Work item ->
With the images omitted, return all of the entries exactly as they stand.

---

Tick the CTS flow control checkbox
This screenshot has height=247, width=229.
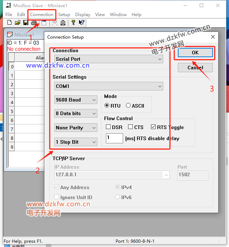pos(131,127)
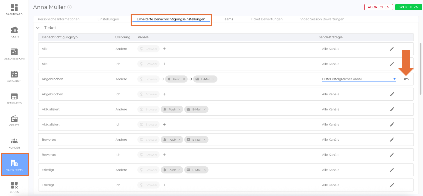Image resolution: width=423 pixels, height=196 pixels.
Task: Open Aufgaben calendar icon
Action: click(14, 76)
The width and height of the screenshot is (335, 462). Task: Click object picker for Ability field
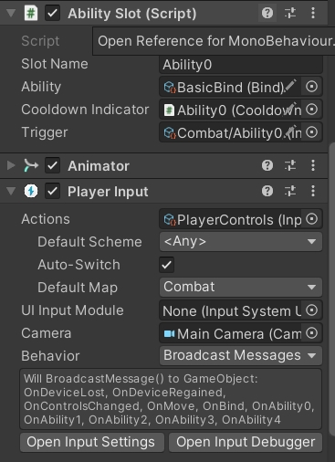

---

Answer area ->
Tick the CTS flow control checkbox
This screenshot has height=247, width=229.
pos(131,127)
Image resolution: width=423 pixels, height=196 pixels.
Task: Open Aufgaben calendar icon
Action: click(14, 76)
The width and height of the screenshot is (335, 462). Task: Click object picker for Ability field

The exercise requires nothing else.